Watching his father walk around for two months with a golf-ball-sized lump bulging out from atop the carotid artery in his neck was more than Ben Brauer, his mother, or his sisters could bear.
They’d pleaded with the strapping 6-foot-3 onetime water polo player with the West German national team to go see a doctor, but he shrugged them off insisting he felt fine. Brauer, then only 16 and the youngest member of their family in his native German city of Duisburg, even tried putting a guilt trip on his father, Frank, about not loving his children enough to take care of himself.
“I’d be trying to guilt him into it,” said Brauer, 28, a Kraken premium sales and data analytics specialist. “I’d tell him ‘It’s not like you’re doing it just for you. You’d be doing it for your family. Your friends. We want you to be here for us. We don’t want to lose you just because you won’t go to the doctor.’
“But he’d just brush it off and say it didn’t hurt. Or, that he’d go soon. And every week would be the same thing. That he’d be going soon. But he’d never go.”
Finally, his sister, Katja, who worked at a local gym, approached a cancer specialist client she knew and described her dad’s symptoms to him. The doctor arranged for an expedited appointment that otherwise might have taken months and what turned out to be a cancerous lymphoepithelial tumor was soon surgically removed.
It turned out the tumor wasn’t the primary one, which doctors were unable to locate. So, after tests and further exploratory surgery, they embarked upon extensive, often grueling chemotherapy and radiation treatments to destroy any further cancer that hadn’t been spotted.
“Luckily, it never came back,” Brauer said of his dad being cancer-free for nearly 12 years. “But if my sister didn’t know that doctor, who basically made it easy for him, then yeah, he probably wouldn’t have gone. Maybe at some point, he might have, but luckily, we were able to get him that appointment quickly.”
Patient awareness and early detection are key themes of this season’s Hockey Fights Cancer, pres. by Virginia Mason Franciscan Health during the Kraken’s game on Nov. 20 against the Nashville Predators at Climate Pledge Arena. VMFH staff will set up a kiosk on-site at the arena where men can get their blood drawn for a PSA test to screen for prostate cancer.
And Brauer, himself a nationally recognized former German water polo player like his dad, has seen firsthand how difficult it can be to persuade others to proactively do what’s best for their health.
He recognizes that his father, who would have competed at the 1980 Summer Olympics in Moscow had West Germany not been part of the U.S.-led boycott, got off relatively lucky. But he wonders whether he’d have been spared some post-surgical side effects from the chemotherapy and radiation had he gone in earlier before the tumor got as big as it did.
“For about a year, he couldn’t taste any food,” Brauer said, adding the radiation was intensive, highly concentrated, and damaged skin and tissue over a significant portion of his father’s neck. “It also went to his ears, so he was having a harder time of hearing through all of that. And he had problems with his jaw and teeth as well because the radiation was right on his neck.

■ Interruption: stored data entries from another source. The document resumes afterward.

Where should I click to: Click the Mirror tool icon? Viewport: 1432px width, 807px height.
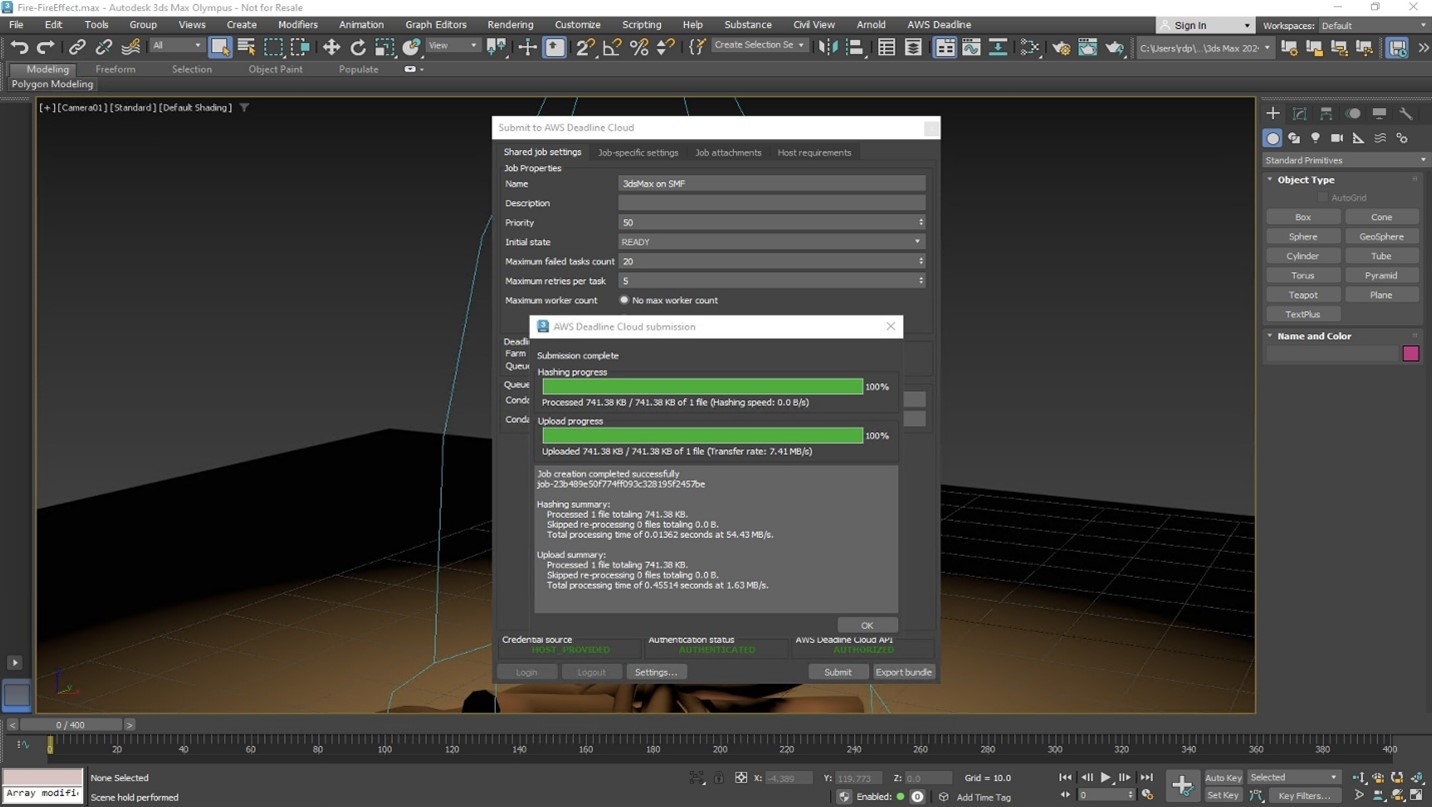(x=828, y=47)
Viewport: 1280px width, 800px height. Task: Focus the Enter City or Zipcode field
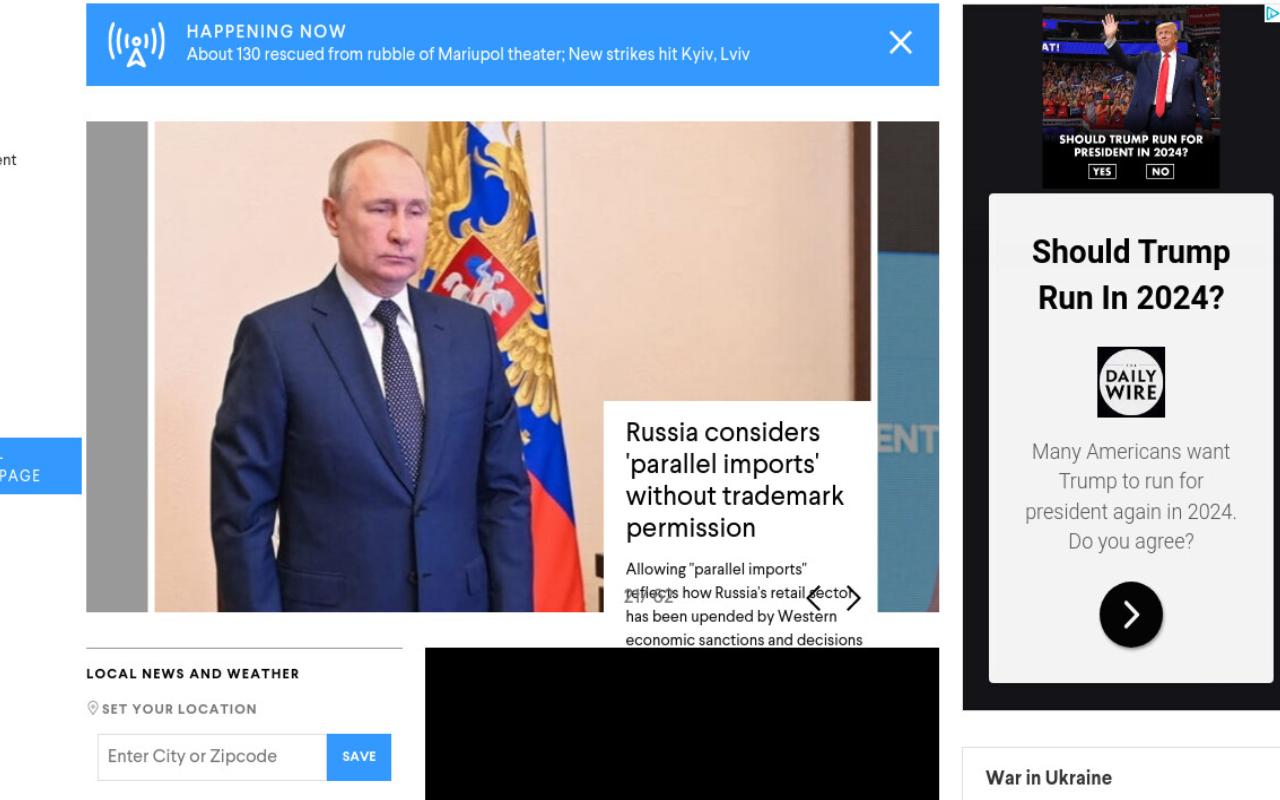click(x=212, y=757)
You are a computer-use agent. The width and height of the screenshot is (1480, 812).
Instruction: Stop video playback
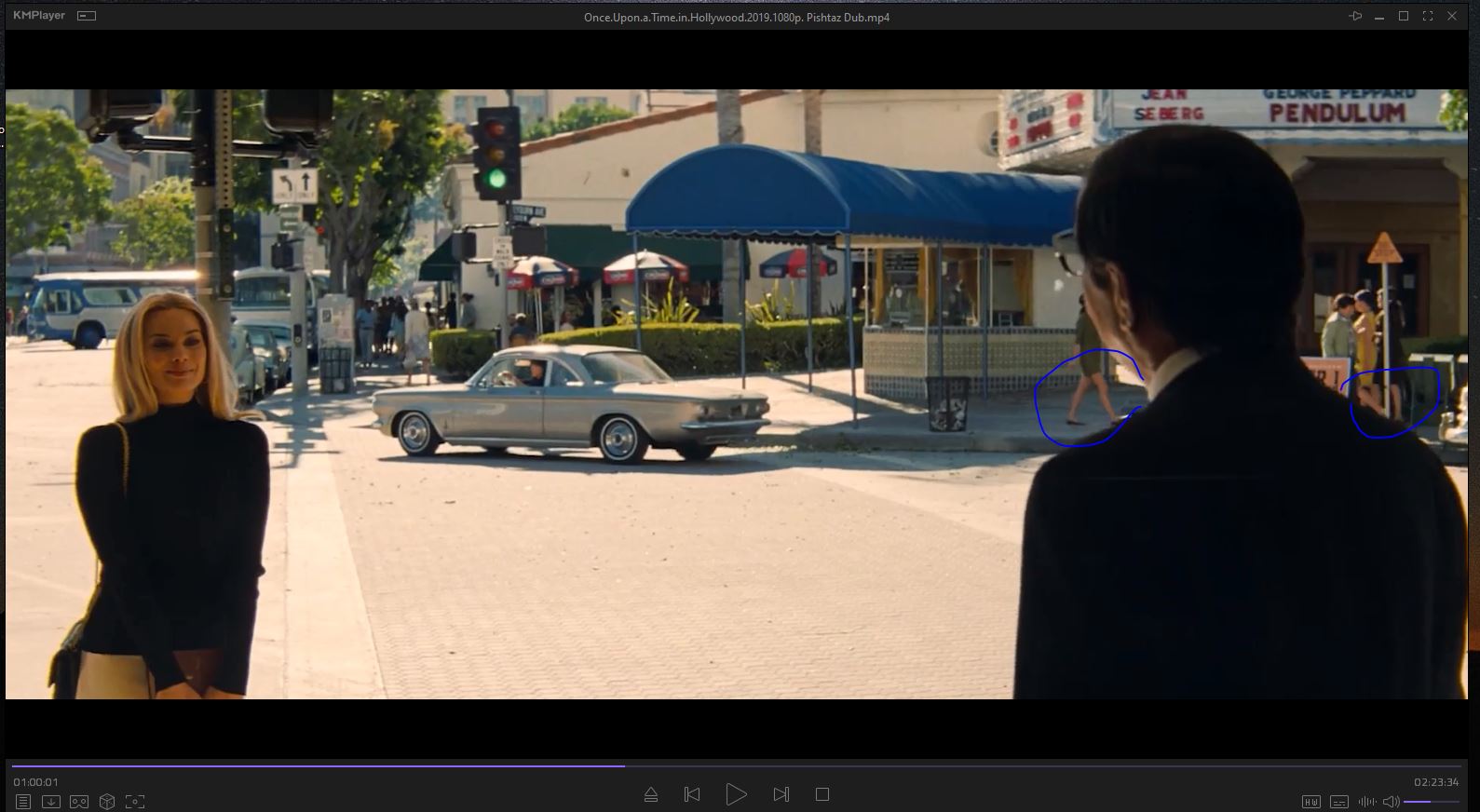tap(821, 794)
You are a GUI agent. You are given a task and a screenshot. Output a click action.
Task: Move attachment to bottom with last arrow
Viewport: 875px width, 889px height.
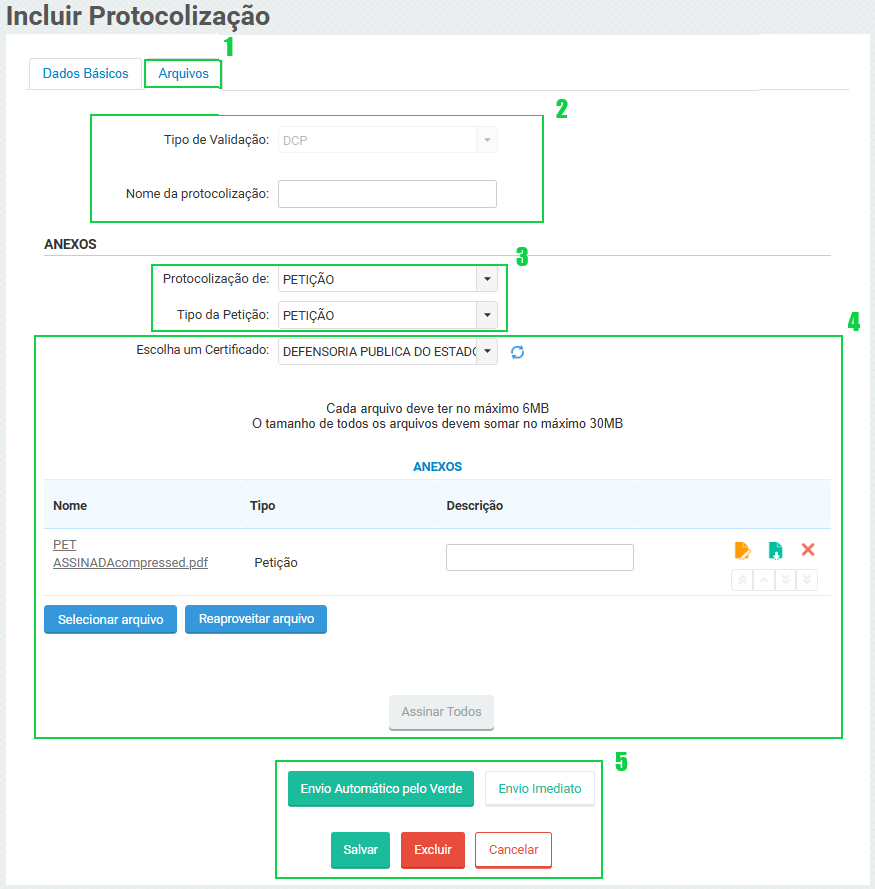coord(807,580)
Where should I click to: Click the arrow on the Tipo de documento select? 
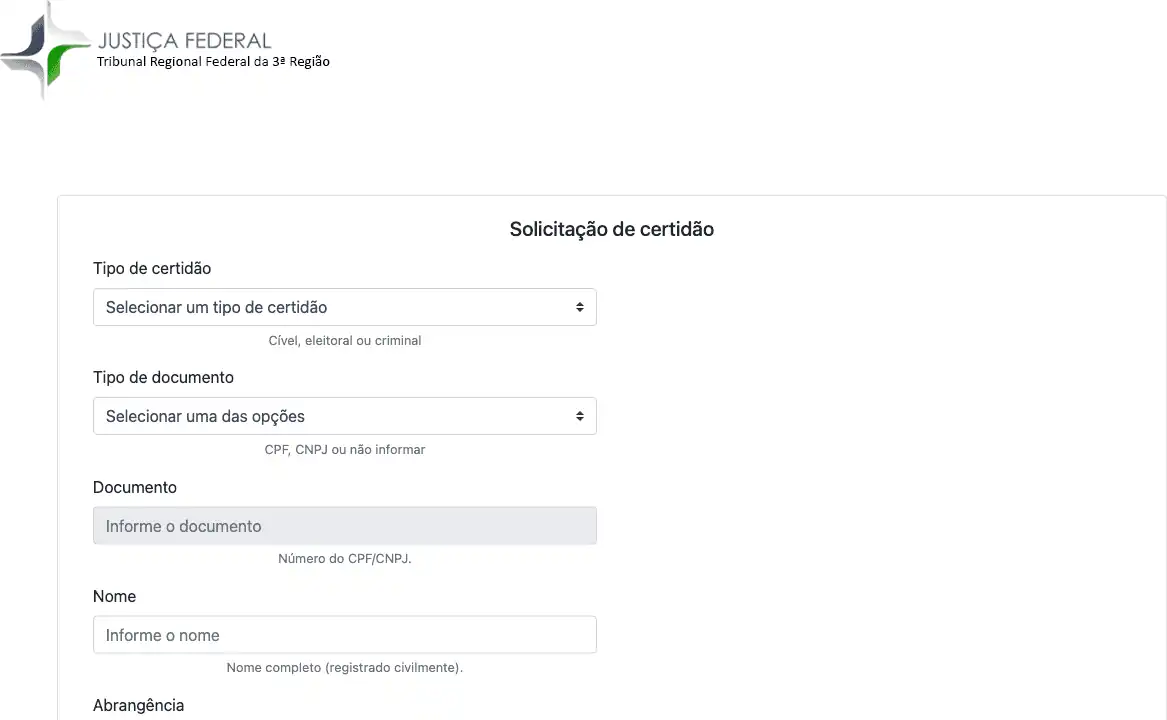pyautogui.click(x=579, y=417)
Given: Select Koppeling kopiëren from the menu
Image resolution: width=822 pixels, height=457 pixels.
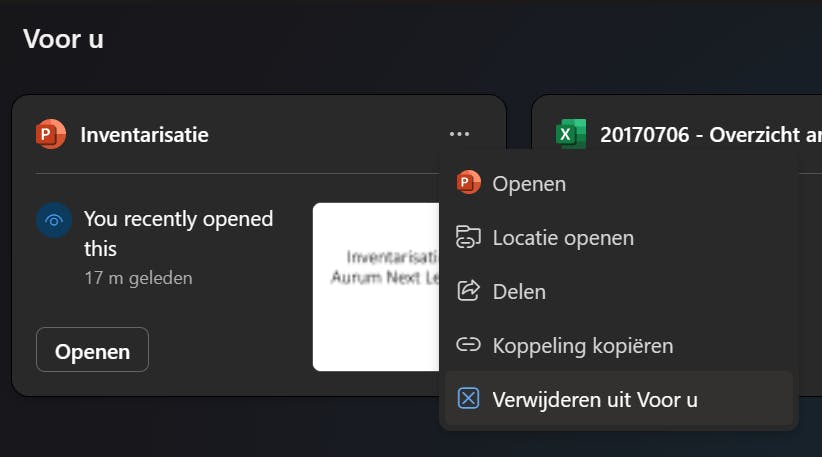Looking at the screenshot, I should [x=582, y=346].
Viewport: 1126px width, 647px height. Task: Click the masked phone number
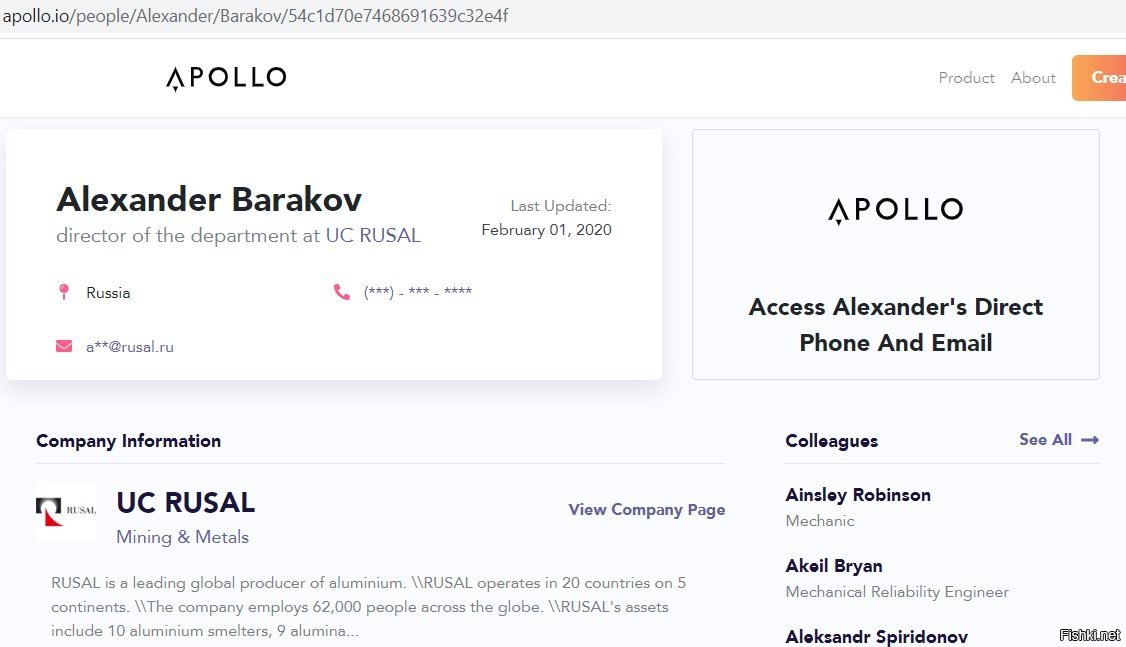pyautogui.click(x=418, y=292)
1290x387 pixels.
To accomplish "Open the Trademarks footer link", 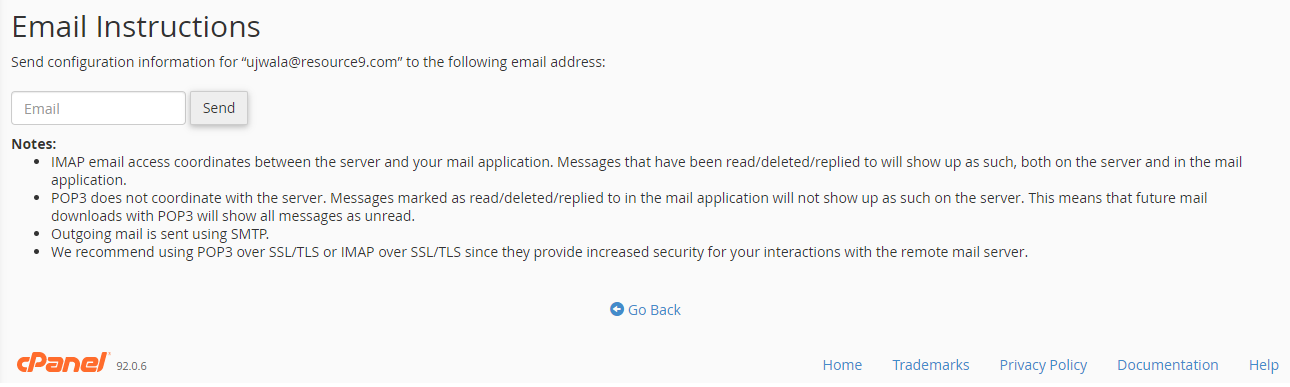I will 931,365.
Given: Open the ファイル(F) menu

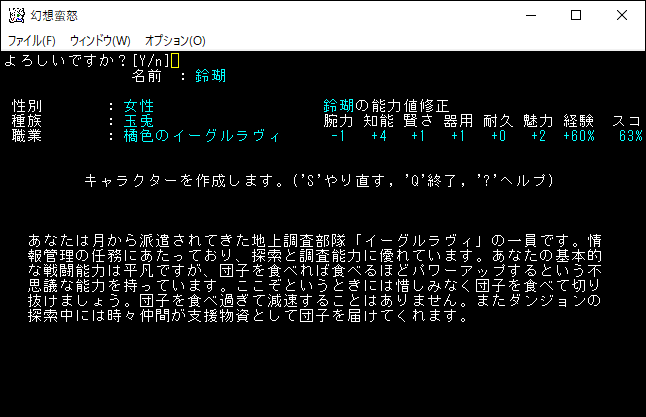Looking at the screenshot, I should click(x=32, y=41).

“So, that really wore him down,” he added. “He lost a lot of weight – I’d say about 40 pounds – and it was even hard for him to swallow for more than a year.”
But even after all that, his father still had to be prodded to go to his regular cancer check-ups. Up to now, a decade later, the cancer hasn’t returned. Still, his mother, Andrea, has to keep after his dad to keep up his doctor visits back in Germany.
“Part of the problem is he doesn’t share stuff – he’s not that talkative,” Brauer said. “He doesn’t talk about when he’s in pain or something is going on. He just keeps it to himself. I’m always trying to get him to talk more and be more open.
“And fortunately, my mom also knows him very well and can tell when something is off. So, that helps.”